That’s where receiverships come in. In simple terms, a receivership is a court-appointed tool that is used to protect companies from insolvency and to ensure that lenders recover funds that are owed to them. The ultimate goal of a receivership is to return a company to profitability and to avoid the process of bankruptcy. Keep reading to find out the receivership definition and how it works.
Many companies that run into financial trouble ask themselves: “what is receivership?”. Well, a receivership is a process that is invoked during court proceedings and that aims to avoid business bankruptcy. You can think of it as a kind of shield for a troubled company.
A company in receivership will assign a ‘receiver’ or a trustee who steps in to take control of the entire company, its assets, as well as any financial and operating decisions.
The decision of who to appoint as a receiver is generally agreed by the secured creditor under an agreement or by the Court on behalf of said creditor. This secured creditor is traditionally a creditor who has loaned money to the company and aims to collect these payments through the receivership process. If the receiver is appointed privately then they will act only on behalf of the secured creditor, whereas those appointed by the court must act on behalf of all creditors involved.
In their role, the receiver must attempt to protect the company in receivership by taking over all asset and management decisions, all while ensuring that all operations comply with government standards and regulations. The goal is to avoid bankruptcy and liquidation of all assets, although some assets may need to be sold in order to pay creditors.
What’s the difference between receivership and bankruptcy?
There are some important differences between bankruptcy and receivership, meaning that it’s essential to understand both fully. In fact, the two processes are not mutually exclusive, and receivership and bankruptcy can both occur at the same time.
Bankruptcy is a legal action that places the needs of the borrower first and protects them over the lender. When a company files for bankruptcy, they are attempting to protect themselves from the collection actions of creditors. Some bankruptcy applications may aim to continue business operations and solve financial issues, whereas others aim for total liquidation of the company and termination of operations.

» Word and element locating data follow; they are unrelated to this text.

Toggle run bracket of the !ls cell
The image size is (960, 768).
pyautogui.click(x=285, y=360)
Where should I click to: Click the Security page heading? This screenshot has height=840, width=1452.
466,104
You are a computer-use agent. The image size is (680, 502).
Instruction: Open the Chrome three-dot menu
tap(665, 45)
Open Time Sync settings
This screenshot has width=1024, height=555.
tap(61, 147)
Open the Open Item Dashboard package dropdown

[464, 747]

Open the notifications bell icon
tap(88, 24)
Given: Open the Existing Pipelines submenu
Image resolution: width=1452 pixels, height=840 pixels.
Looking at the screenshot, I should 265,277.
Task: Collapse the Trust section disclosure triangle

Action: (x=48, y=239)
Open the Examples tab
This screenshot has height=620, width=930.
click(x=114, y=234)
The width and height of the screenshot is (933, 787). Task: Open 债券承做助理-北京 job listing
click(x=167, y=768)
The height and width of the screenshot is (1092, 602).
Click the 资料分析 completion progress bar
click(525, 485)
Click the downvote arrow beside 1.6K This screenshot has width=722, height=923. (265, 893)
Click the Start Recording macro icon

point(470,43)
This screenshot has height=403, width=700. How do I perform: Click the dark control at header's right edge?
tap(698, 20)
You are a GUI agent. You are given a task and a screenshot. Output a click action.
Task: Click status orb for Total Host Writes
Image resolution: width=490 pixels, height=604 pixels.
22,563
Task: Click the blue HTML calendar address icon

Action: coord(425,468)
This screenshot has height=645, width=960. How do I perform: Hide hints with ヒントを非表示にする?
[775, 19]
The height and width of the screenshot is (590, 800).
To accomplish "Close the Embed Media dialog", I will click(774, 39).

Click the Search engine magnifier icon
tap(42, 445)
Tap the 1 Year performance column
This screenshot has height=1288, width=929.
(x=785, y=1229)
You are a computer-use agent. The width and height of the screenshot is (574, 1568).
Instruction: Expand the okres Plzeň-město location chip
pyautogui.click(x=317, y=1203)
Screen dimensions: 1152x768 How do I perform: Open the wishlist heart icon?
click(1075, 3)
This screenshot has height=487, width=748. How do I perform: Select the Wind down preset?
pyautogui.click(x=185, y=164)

On the other hand, a receivership is not actually a legal action, and the main aim is to protect the lender’s assets. This generally occurs over an interim period, and the receiver is essentially protecting the lender’s assets to ensure that they can collect their debts.
Why would a company go into receivership?
Now that you’re aware of the receivership definition, you might be wondering why a company would choose this option. There are various factors that may lead a company to choose to go into receivership, but a typical case is explained below.
Often, a business requires finance for its operations and wants to borrow from the bank to cover these. In exchange for the loan, the bank requires a level of security over the assets that they are providing to the company, and will therefore ask the company to enter an agreement with specific terms. If the company violates these terms, the bank may appoint a receiver that is charged with managing the company and recovering the money owed to the bank.